Of all the lines in the entries below, give again exactly those starting at the line containing "Today's Deals (55, 21)" and ending at the line containing "here (67, 1958)", both ends included, and no others.

Saved data entries:
------
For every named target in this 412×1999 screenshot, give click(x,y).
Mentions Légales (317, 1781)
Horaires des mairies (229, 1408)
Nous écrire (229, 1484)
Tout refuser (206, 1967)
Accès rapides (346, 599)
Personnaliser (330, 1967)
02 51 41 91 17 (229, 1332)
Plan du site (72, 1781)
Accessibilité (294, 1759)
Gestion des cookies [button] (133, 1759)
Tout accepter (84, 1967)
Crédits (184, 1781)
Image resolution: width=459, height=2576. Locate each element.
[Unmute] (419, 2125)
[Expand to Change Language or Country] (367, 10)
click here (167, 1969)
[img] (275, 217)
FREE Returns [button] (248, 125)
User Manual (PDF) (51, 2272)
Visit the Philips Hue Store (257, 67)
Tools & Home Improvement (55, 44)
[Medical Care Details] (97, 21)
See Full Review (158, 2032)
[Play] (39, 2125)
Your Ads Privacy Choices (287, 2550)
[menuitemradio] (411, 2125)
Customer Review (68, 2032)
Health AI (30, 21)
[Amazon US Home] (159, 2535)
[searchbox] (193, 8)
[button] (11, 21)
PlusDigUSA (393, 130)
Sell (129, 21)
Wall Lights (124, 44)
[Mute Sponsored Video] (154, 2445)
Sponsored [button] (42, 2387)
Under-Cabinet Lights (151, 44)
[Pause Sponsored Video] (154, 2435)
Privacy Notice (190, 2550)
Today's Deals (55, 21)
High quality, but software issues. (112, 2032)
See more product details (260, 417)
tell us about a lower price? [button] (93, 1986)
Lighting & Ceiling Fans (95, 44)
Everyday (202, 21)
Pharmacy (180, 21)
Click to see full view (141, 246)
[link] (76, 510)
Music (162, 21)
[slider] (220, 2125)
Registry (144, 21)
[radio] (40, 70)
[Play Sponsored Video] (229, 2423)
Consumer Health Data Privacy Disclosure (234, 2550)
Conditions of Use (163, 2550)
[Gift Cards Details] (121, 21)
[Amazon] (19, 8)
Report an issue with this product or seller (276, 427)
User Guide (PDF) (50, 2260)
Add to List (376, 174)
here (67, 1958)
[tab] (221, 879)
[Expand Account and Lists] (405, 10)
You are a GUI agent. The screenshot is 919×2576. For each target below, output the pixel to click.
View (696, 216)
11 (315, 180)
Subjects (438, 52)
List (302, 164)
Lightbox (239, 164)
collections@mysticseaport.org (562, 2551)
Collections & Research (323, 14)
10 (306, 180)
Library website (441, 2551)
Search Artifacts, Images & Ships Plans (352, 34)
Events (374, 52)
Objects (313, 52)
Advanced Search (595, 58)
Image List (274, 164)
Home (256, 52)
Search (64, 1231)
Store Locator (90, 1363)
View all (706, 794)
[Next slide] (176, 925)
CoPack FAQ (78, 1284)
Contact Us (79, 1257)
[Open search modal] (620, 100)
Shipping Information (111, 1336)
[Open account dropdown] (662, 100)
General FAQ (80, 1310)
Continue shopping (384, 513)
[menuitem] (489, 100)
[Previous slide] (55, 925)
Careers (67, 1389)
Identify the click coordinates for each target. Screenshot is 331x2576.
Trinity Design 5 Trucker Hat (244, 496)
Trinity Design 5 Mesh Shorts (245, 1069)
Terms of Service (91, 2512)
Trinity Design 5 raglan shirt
------
◆ Response to the task ◆
Today's Deals (55, 21)
High quality, but software issues. (112, 2032)
See more product details (260, 417)
tell us about a lower price? [button] (93, 1986)
Lighting & Ceiling Fans (95, 44)
Everyday (202, 21)
Pharmacy (180, 21)
Click to see full view (141, 246)
[link] (76, 510)
Music (162, 21)
[slider] (220, 2125)
Registry (144, 21)
[radio] (40, 70)
[Play Sponsored Video] (229, 2423)
Consumer Health Data Privacy Disclosure (234, 2550)
Conditions of Use (163, 2550)
[Gift Cards Details] (121, 21)
[Amazon] (19, 8)
Report an issue with this product or seller (276, 427)
User Guide (PDF) (50, 2260)
Add to List (376, 174)
here (67, 1958)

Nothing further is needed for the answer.